Given data.

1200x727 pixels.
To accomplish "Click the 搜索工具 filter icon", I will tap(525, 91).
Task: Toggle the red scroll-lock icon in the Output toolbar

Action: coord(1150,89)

...

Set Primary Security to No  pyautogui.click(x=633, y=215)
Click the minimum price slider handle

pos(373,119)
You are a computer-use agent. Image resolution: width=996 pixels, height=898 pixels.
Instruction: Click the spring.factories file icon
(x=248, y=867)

...

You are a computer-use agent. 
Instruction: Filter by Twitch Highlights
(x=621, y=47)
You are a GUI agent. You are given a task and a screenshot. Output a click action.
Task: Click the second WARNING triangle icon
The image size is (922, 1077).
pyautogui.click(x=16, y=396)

Brief.
Whichever lines of the data include the word "agent", pull them out.

The completed task.
You are a computer-use agent. Image resolution: width=996 pixels, height=898 pixels.
You are a computer-use agent. 
You are a GUI agent. You are given a task and a screenshot. Output a click action.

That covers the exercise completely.